The Committee's recommendations

The Committee's recommendations
  1. 1588. In the light of its foregoing interim conclusions, the Committee requests the Governing Body to approve the following recommendations:
    • (a) The Committee requests the Government to provide a copy of the court ruling of first instance revoking the dissolution of the general trade unions by the unification congress of 15 July 2006 and to keep it informed of the outcome of proceedings that are under way.
    • (b) The Committee expects that a final court ruling will be handed down very soon concerning the legitimate representation of the SGESRS and requests the Government to keep it informed in this respect.
    • (c) In view of the contradictory information provided by the complainants and the Government, the recent history of the trade union movement in the higher education and scientific research sector, the legal proceedings under way, the process currently under way which appears to involve individual negotiations with various trade union structures of the sector and, lastly, the alleged favouritism shown by the Government towards non-representative trade union organizations, the Committee considers that, once the court rulings have been handed down and if it proves necessary, with the agreement of the FGESRS and the other trade union structures concerned, the Government should put in place an independent mechanism for the objective determination of the representativeness of the social partners in the sector. The Committee expects that the procedures for determining such representativeness, particularly the designation of an independent body for this purpose, will be established quickly by mutual agreement, and requests the Government to take all the appropriate measures to recognize the trade union structures whose representativeness in the sector has been objectively demonstrated and to formally recognize their right to conclude collective agreements. The Government is requested to indicate any developments in this respect.

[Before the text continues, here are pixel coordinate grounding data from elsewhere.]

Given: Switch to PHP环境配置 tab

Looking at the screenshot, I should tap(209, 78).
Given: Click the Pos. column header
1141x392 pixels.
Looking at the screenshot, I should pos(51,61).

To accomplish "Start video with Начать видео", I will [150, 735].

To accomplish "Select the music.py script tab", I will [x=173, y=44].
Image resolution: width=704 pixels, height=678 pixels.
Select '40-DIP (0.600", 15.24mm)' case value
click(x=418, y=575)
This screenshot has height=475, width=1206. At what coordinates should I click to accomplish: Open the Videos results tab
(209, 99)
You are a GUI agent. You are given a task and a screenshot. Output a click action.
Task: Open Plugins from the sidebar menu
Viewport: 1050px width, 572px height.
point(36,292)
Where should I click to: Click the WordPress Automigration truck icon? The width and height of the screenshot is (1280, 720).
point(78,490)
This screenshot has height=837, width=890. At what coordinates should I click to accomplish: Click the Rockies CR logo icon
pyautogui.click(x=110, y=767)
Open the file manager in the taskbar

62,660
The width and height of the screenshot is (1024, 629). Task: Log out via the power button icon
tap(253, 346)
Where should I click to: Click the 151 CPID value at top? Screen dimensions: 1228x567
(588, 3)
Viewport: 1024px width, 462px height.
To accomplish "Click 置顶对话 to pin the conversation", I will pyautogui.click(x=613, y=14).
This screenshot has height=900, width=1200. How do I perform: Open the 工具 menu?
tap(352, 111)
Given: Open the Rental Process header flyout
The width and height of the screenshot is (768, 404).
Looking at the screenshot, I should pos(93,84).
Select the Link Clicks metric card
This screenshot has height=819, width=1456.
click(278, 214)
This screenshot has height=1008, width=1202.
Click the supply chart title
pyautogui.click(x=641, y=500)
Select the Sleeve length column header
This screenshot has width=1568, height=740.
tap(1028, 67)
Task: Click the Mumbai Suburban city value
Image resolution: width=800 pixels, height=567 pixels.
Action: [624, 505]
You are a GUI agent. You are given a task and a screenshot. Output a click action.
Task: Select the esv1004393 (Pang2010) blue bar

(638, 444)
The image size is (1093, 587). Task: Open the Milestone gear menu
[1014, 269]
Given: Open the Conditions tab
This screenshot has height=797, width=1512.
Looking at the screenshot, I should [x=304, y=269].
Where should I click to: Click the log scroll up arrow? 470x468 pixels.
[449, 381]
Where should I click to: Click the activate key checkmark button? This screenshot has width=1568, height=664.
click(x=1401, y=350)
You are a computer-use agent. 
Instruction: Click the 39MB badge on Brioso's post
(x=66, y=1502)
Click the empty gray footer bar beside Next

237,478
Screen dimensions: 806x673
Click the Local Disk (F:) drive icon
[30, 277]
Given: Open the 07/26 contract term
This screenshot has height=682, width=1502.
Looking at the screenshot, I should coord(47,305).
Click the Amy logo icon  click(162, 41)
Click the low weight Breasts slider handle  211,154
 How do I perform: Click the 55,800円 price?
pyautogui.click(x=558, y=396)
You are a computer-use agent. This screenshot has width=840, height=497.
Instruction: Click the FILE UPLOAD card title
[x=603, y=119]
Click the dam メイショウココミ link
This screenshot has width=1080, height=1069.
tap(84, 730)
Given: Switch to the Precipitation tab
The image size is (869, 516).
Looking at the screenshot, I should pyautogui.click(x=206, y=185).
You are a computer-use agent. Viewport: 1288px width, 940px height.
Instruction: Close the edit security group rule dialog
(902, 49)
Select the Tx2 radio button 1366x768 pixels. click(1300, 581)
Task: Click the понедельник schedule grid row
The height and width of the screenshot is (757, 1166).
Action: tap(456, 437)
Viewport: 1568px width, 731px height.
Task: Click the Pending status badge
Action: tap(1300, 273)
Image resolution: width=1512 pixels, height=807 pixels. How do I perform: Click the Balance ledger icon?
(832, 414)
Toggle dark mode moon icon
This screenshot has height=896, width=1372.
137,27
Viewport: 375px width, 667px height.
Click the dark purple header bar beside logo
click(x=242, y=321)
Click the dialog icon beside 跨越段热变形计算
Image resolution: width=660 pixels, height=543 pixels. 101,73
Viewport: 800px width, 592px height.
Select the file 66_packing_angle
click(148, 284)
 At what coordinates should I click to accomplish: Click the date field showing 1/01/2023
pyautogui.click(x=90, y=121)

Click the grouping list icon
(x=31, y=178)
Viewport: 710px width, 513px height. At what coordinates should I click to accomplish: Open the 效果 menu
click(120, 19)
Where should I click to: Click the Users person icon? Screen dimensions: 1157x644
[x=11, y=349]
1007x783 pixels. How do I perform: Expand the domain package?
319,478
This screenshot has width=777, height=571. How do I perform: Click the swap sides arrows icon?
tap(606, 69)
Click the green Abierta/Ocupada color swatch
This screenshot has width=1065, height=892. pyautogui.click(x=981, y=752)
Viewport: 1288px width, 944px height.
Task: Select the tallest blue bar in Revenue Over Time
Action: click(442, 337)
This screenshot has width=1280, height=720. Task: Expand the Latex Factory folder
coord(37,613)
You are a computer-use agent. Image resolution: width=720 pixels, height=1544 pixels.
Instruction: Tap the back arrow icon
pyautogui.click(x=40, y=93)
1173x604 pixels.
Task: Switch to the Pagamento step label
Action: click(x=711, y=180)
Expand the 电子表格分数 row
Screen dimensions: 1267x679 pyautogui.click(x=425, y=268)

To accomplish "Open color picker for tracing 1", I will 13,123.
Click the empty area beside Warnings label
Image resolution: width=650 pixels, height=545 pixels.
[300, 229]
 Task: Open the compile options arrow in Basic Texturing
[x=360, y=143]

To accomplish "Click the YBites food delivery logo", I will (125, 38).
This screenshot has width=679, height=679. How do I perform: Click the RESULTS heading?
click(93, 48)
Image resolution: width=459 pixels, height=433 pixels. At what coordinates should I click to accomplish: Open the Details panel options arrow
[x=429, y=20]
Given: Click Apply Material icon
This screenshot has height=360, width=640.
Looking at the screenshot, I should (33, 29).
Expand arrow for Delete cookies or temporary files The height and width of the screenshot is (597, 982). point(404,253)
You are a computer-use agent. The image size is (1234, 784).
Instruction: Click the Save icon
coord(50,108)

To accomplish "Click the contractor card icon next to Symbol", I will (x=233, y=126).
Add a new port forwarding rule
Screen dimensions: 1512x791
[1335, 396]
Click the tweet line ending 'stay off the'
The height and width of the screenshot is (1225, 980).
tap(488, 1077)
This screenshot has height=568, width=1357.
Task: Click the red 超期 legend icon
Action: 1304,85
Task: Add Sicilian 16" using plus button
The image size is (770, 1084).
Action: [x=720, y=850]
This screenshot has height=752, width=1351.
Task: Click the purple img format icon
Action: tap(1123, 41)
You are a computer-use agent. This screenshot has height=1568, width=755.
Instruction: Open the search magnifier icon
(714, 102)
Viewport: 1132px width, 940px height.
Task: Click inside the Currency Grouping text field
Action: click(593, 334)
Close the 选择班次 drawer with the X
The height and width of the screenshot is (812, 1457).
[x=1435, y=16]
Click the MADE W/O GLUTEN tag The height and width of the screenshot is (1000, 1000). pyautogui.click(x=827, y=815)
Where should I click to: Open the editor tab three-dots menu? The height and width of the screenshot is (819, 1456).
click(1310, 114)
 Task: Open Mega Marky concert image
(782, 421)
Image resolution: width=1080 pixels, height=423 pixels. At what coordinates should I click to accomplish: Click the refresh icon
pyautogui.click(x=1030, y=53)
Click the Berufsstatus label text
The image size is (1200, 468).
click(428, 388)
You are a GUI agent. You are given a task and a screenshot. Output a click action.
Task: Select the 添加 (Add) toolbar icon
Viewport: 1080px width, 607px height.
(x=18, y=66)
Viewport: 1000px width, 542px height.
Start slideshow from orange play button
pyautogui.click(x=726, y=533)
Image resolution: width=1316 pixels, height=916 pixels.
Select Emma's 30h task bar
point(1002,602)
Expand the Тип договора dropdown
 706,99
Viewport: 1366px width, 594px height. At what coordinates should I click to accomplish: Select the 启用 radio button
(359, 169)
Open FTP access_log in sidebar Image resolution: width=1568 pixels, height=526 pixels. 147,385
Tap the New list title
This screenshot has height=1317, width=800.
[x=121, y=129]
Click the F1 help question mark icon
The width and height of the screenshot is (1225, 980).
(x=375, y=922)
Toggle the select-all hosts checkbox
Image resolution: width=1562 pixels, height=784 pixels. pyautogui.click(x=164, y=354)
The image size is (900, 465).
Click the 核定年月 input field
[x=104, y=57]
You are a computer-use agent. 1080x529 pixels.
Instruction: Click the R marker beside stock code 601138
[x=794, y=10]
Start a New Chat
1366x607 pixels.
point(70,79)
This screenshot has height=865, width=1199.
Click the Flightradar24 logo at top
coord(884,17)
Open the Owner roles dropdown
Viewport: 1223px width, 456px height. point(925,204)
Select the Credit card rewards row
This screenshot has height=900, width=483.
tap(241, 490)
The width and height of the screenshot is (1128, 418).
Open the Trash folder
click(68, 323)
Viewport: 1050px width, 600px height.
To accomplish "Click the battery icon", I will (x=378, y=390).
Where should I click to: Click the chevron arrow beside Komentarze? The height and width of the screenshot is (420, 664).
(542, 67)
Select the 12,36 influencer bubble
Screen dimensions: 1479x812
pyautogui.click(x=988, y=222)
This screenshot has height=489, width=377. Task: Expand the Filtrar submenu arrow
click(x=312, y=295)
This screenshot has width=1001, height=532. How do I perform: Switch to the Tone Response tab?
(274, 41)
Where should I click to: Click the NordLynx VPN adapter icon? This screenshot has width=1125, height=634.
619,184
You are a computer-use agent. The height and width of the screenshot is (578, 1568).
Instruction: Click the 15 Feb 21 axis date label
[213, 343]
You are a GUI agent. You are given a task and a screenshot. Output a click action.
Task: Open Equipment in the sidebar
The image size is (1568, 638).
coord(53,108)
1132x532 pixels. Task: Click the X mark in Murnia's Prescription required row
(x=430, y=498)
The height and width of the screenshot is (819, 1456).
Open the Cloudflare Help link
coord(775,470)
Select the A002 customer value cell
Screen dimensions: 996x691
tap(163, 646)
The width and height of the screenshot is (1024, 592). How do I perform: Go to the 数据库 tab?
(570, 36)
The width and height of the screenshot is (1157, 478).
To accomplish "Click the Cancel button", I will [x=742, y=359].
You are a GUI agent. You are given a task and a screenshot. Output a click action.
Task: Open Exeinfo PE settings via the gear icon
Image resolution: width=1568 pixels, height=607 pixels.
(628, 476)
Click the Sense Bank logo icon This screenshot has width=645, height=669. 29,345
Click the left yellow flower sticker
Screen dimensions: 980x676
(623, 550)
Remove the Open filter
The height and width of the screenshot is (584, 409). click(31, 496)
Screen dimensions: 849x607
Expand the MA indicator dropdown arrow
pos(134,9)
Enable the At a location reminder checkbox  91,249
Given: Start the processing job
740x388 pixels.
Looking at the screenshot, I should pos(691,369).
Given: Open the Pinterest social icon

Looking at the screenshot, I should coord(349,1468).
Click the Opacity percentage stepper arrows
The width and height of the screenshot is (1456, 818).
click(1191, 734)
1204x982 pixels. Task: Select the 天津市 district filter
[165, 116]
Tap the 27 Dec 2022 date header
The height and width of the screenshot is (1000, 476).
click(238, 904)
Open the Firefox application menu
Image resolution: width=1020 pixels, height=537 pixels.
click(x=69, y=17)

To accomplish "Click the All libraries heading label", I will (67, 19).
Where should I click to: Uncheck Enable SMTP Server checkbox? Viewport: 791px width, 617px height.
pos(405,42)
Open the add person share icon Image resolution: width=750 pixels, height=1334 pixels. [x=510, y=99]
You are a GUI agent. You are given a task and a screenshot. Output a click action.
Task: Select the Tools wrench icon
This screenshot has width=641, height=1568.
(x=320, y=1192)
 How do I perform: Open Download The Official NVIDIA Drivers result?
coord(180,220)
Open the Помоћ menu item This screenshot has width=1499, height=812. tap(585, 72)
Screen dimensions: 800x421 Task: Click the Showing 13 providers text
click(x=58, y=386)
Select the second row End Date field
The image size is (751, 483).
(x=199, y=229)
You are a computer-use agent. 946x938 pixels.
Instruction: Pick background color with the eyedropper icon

The Committee reminds the Government that it can avail itself of ILO technical assistance if it so wishes.
    • (d) The Committee expects that the Government will ensure protection against anti-union discrimination and, deploring the assault on union member Moez Ben Jabeur, requests the Government to keep it informed of any court rulings handed down in this respect.
    • (e) The Committee requests the Government to hold negotiations with the FGESRS and requests that the latter’s wage demands be included in these negotiations and to keep it informed of any agreements concluded.